● **INFORMATION PROVIDED**:
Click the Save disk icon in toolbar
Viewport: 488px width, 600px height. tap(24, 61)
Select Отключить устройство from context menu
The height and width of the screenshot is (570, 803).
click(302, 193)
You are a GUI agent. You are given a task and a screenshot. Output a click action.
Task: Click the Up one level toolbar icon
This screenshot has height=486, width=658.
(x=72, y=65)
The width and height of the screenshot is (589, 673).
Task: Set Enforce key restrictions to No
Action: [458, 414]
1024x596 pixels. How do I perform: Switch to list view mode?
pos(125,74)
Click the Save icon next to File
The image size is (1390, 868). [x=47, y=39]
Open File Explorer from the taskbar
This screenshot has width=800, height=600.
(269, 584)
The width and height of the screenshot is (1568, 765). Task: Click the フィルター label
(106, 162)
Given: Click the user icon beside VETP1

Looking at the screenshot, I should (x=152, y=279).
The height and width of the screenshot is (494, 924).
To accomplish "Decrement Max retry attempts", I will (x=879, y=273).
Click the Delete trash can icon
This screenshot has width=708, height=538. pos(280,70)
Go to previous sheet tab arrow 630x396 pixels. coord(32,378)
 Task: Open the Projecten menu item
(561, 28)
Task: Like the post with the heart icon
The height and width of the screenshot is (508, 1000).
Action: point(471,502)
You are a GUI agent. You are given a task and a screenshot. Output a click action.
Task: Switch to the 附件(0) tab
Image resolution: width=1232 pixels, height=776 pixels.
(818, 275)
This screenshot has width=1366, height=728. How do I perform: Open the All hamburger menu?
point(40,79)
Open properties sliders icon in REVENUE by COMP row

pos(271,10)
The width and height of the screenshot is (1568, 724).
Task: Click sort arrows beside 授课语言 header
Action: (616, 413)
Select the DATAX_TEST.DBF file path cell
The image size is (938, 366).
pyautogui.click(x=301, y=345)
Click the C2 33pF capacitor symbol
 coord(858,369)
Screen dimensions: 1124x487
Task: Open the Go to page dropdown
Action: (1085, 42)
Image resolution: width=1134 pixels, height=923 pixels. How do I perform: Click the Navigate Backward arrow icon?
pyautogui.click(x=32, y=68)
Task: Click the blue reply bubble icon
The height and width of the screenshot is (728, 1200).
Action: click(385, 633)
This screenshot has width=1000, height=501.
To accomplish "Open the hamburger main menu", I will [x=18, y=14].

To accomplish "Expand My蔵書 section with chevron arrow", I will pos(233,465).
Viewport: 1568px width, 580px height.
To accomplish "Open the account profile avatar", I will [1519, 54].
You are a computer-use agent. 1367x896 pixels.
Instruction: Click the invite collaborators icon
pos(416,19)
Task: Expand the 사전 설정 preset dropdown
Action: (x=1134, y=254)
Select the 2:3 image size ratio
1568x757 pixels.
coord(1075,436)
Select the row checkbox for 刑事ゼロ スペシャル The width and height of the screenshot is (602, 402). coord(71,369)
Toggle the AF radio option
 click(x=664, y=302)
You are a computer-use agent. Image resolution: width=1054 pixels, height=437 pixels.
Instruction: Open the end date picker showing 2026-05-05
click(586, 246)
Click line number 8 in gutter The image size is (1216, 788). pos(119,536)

● **THE TASK**: Write out every item above exactly as it stands, line for line.

● **WRITTEN ANSWER**:
Click the Save disk icon in toolbar
Viewport: 488px width, 600px height. tap(24, 61)
Select Отключить устройство from context menu
The height and width of the screenshot is (570, 803).
click(302, 193)
You are a GUI agent. You are given a task and a screenshot. Output a click action.
Task: Click the Up one level toolbar icon
This screenshot has height=486, width=658.
(x=72, y=65)
The width and height of the screenshot is (589, 673).
Task: Set Enforce key restrictions to No
Action: [458, 414]
1024x596 pixels. How do I perform: Switch to list view mode?
pos(125,74)
Click the Save icon next to File
The image size is (1390, 868). [x=47, y=39]
Open File Explorer from the taskbar
This screenshot has width=800, height=600.
(269, 584)
The width and height of the screenshot is (1568, 765). Task: Click the フィルター label
(106, 162)
Given: Click the user icon beside VETP1

Looking at the screenshot, I should (x=152, y=279).
The height and width of the screenshot is (494, 924).
To accomplish "Decrement Max retry attempts", I will (x=879, y=273).
Click the Delete trash can icon
This screenshot has width=708, height=538. pos(280,70)
Go to previous sheet tab arrow 630x396 pixels. coord(32,378)
 Task: Open the Projecten menu item
(561, 28)
Task: Like the post with the heart icon
The height and width of the screenshot is (508, 1000).
Action: point(471,502)
You are a GUI agent. You are given a task and a screenshot. Output a click action.
Task: Switch to the 附件(0) tab
Image resolution: width=1232 pixels, height=776 pixels.
(818, 275)
This screenshot has width=1366, height=728. How do I perform: Open the All hamburger menu?
point(40,79)
Open properties sliders icon in REVENUE by COMP row

pos(271,10)
The width and height of the screenshot is (1568, 724).
Task: Click sort arrows beside 授课语言 header
Action: (616, 413)
Select the DATAX_TEST.DBF file path cell
The image size is (938, 366).
pyautogui.click(x=301, y=345)
Click the C2 33pF capacitor symbol
 coord(858,369)
Screen dimensions: 1124x487
Task: Open the Go to page dropdown
Action: (1085, 42)
Image resolution: width=1134 pixels, height=923 pixels. How do I perform: Click the Navigate Backward arrow icon?
pyautogui.click(x=32, y=68)
Task: Click the blue reply bubble icon
The height and width of the screenshot is (728, 1200).
Action: click(385, 633)
This screenshot has width=1000, height=501.
To accomplish "Open the hamburger main menu", I will [x=18, y=14].

To accomplish "Expand My蔵書 section with chevron arrow", I will pos(233,465).
Viewport: 1568px width, 580px height.
To accomplish "Open the account profile avatar", I will [1519, 54].
You are a computer-use agent. 1367x896 pixels.
Instruction: Click the invite collaborators icon
pos(416,19)
Task: Expand the 사전 설정 preset dropdown
Action: (x=1134, y=254)
Select the 2:3 image size ratio
1568x757 pixels.
coord(1075,436)
Select the row checkbox for 刑事ゼロ スペシャル The width and height of the screenshot is (602, 402). coord(71,369)
Toggle the AF radio option
 click(x=664, y=302)
You are a computer-use agent. Image resolution: width=1054 pixels, height=437 pixels.
Instruction: Open the end date picker showing 2026-05-05
click(586, 246)
Click line number 8 in gutter The image size is (1216, 788). pos(119,536)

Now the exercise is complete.